Records drawn from a dataset
+++

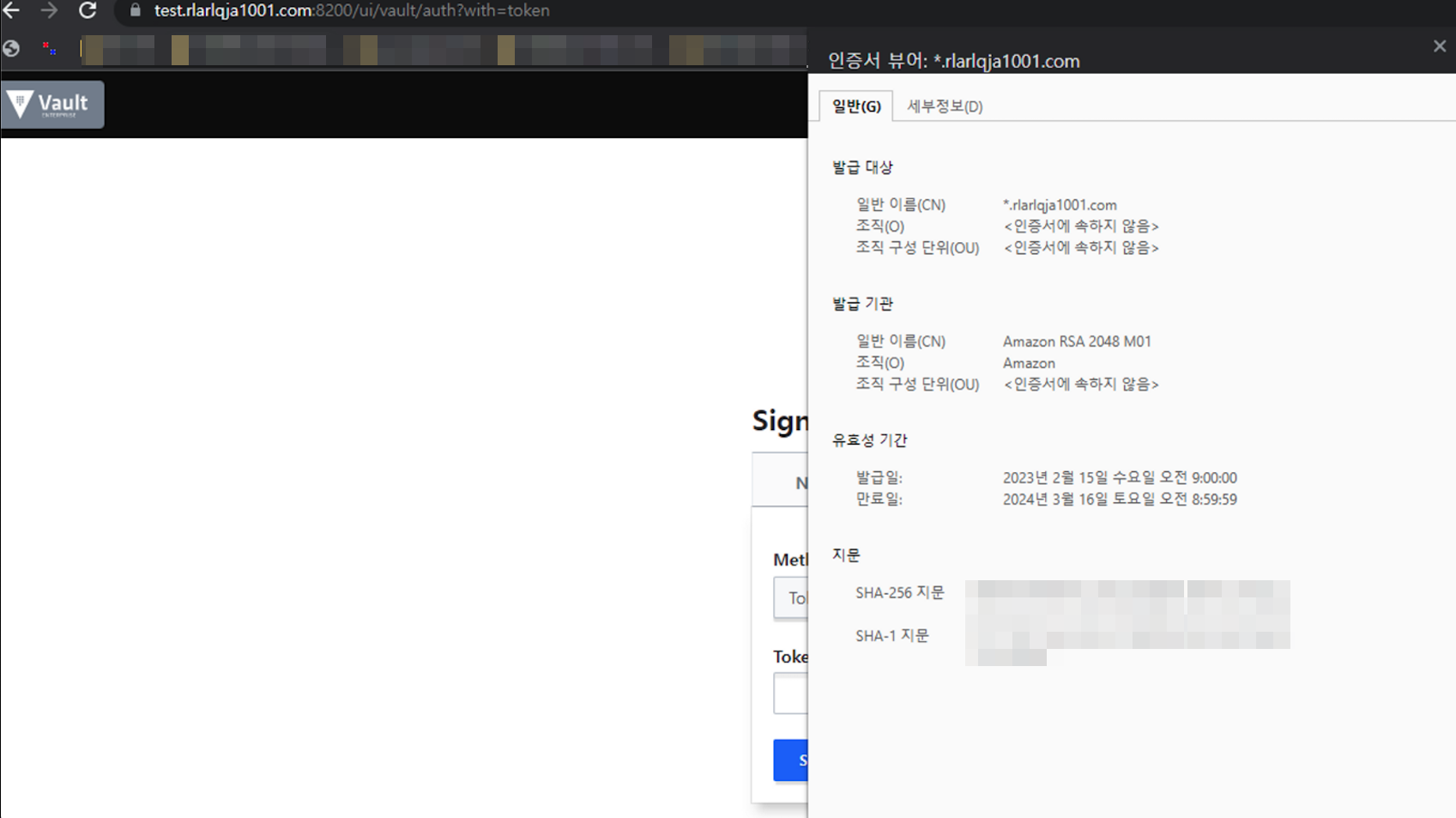Click the Vault Enterprise logo
Image resolution: width=1456 pixels, height=818 pixels.
coord(52,105)
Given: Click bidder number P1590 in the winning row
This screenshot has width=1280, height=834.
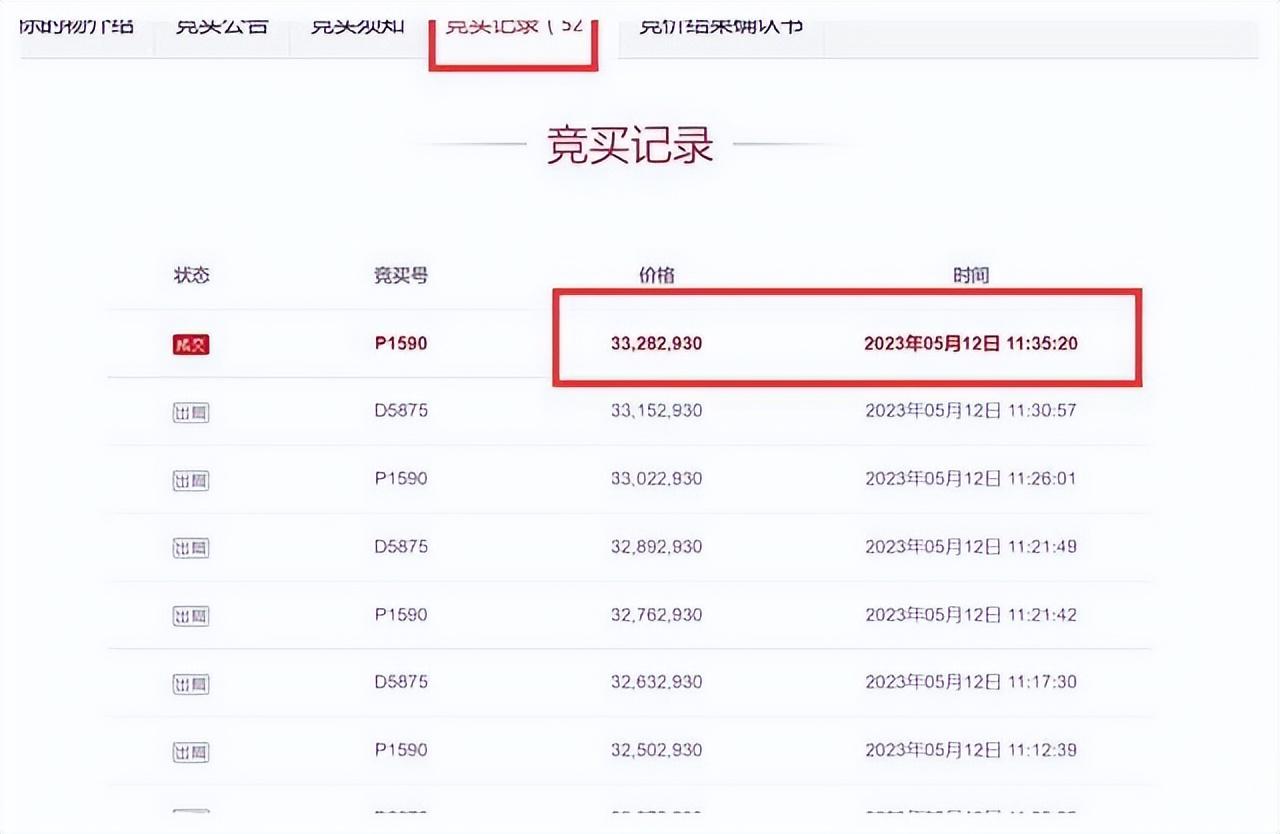Looking at the screenshot, I should [x=401, y=343].
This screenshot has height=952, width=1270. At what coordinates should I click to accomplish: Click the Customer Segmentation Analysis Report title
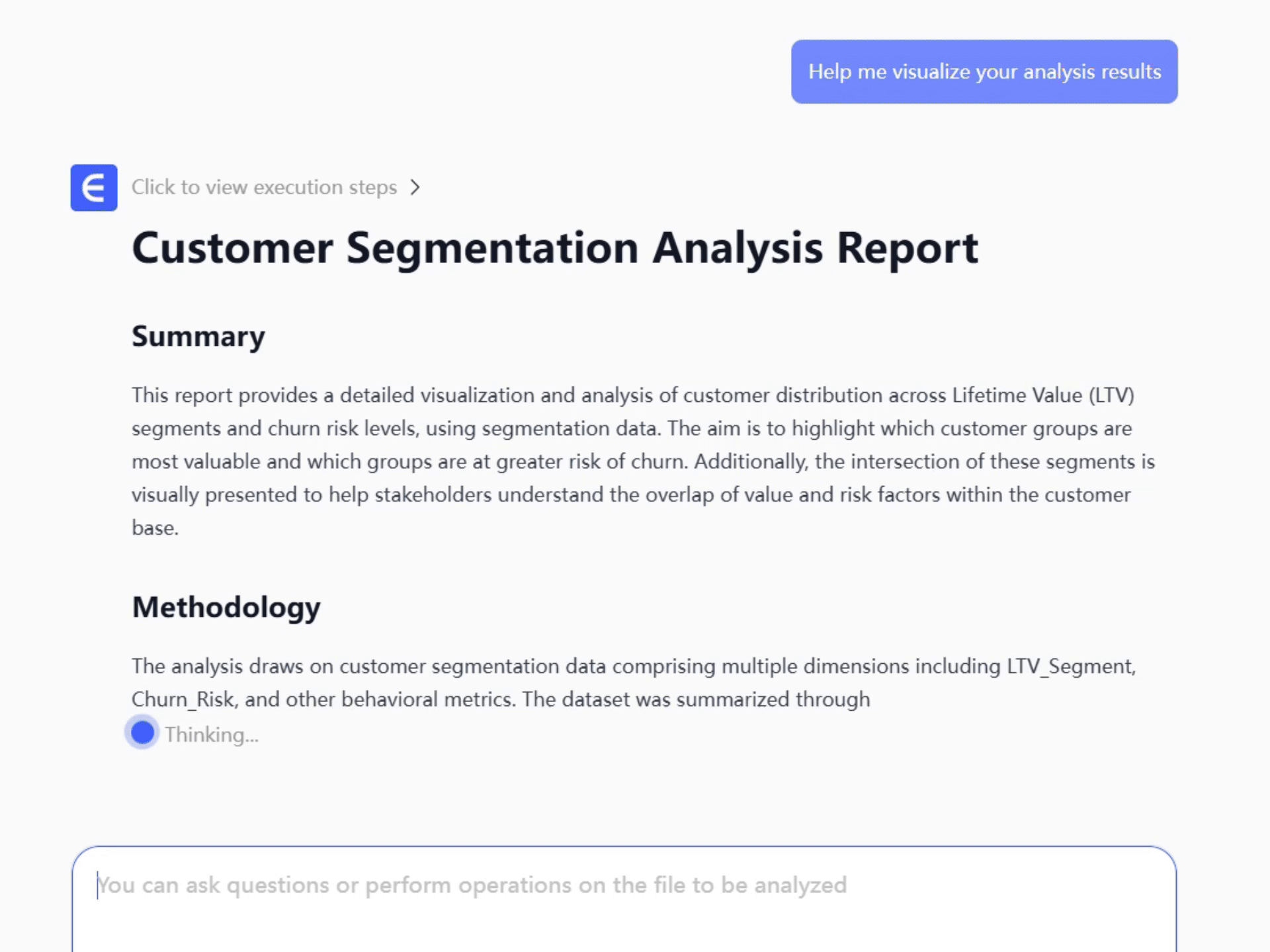click(554, 248)
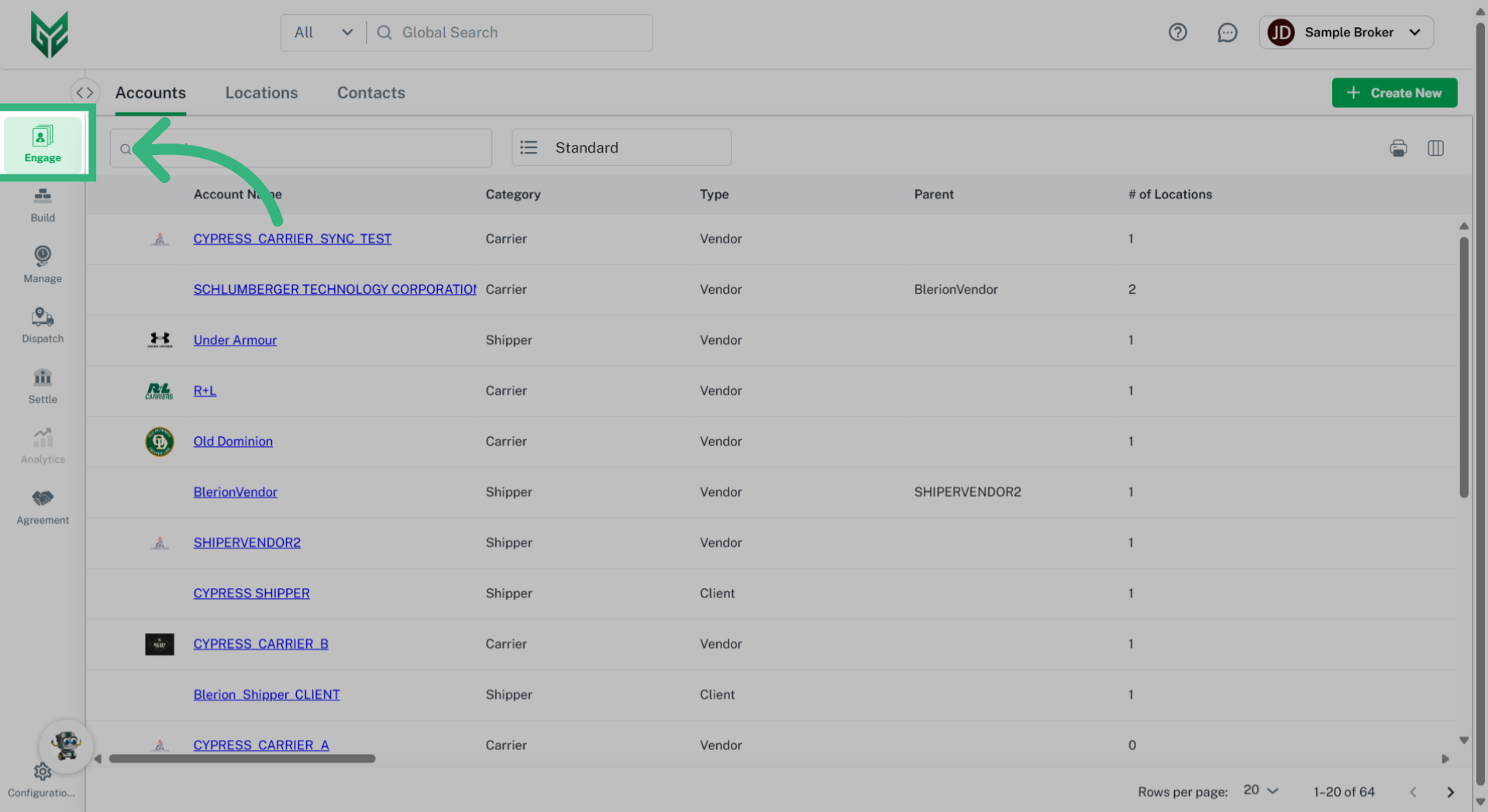Click the print icon above table
The image size is (1488, 812).
coord(1398,148)
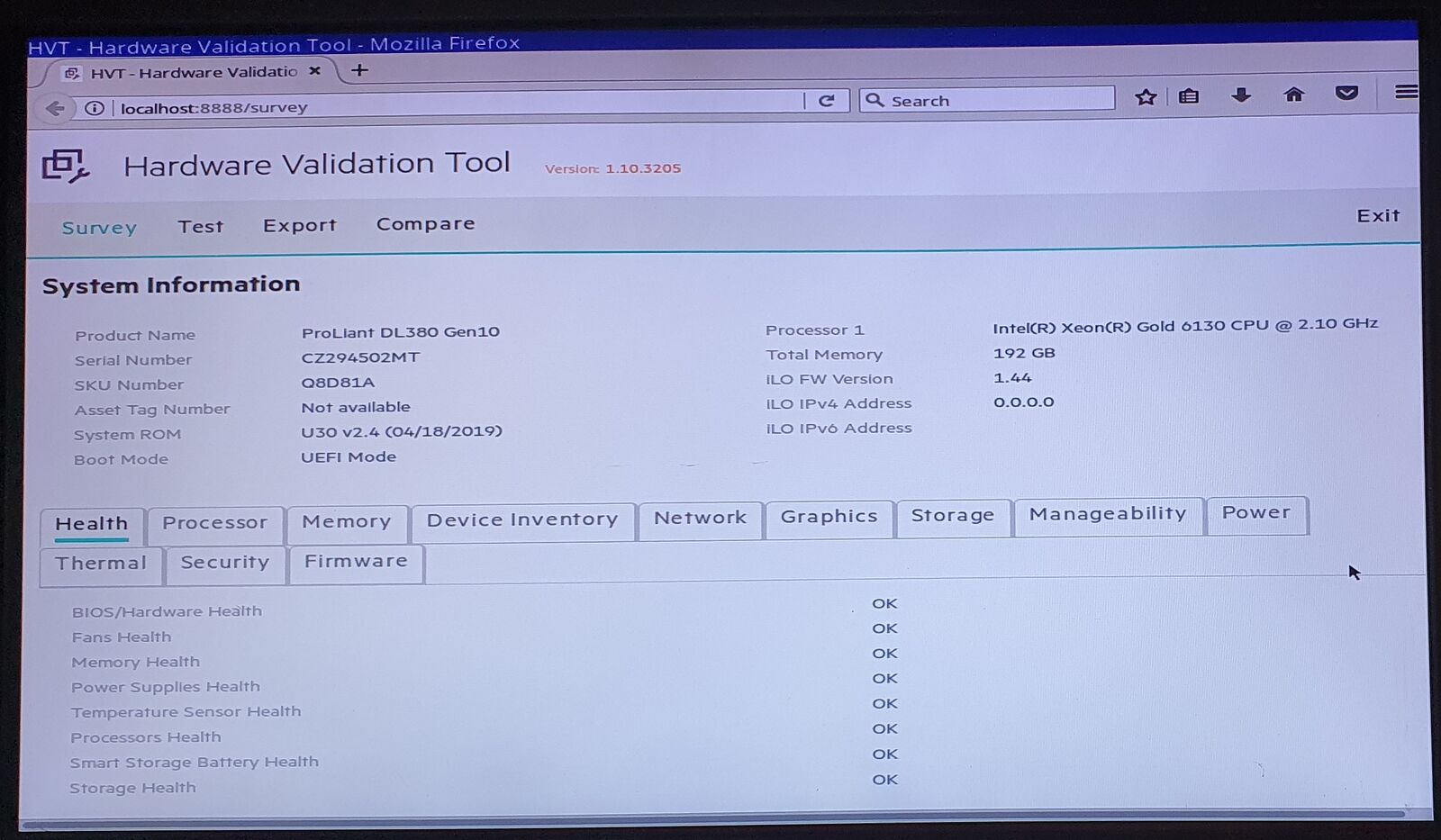The image size is (1441, 840).
Task: Click the localhost address bar
Action: (x=450, y=106)
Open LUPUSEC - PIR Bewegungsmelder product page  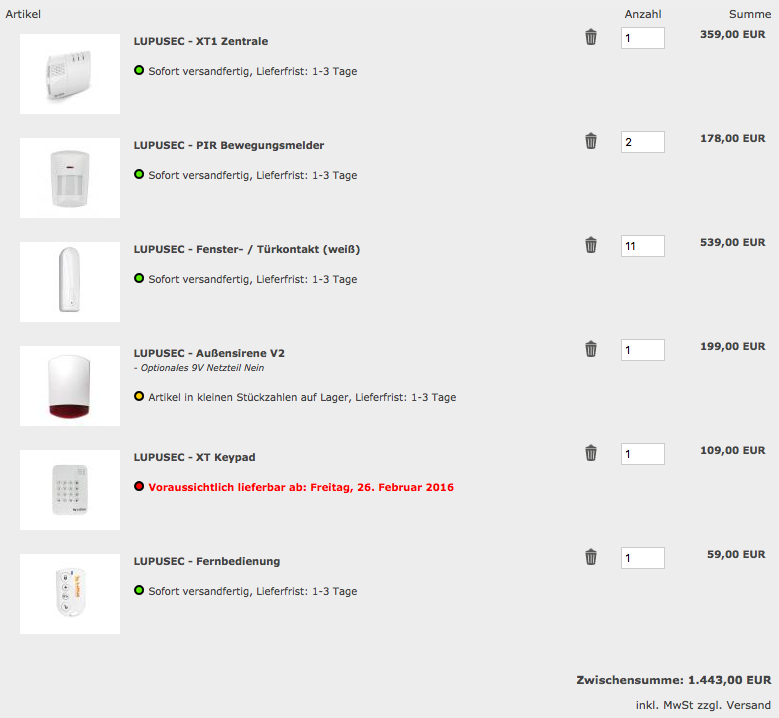(x=229, y=145)
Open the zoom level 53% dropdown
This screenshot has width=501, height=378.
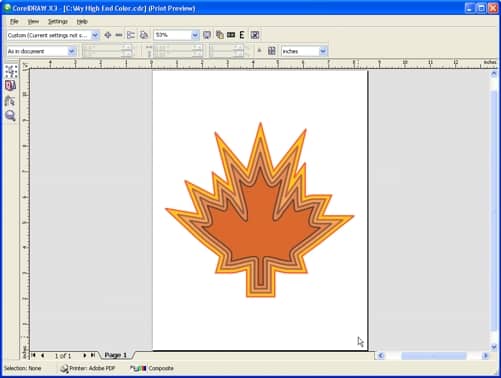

+++

## [Goal of the exercise]
Pictures stay out of this copy. Retype exactly the lines from the one with "Open the zoom level 53% dropdown" through the last line of the data, both ends included, and nothing more.

## [Response]
Open the zoom level 53% dropdown
This screenshot has width=501, height=378.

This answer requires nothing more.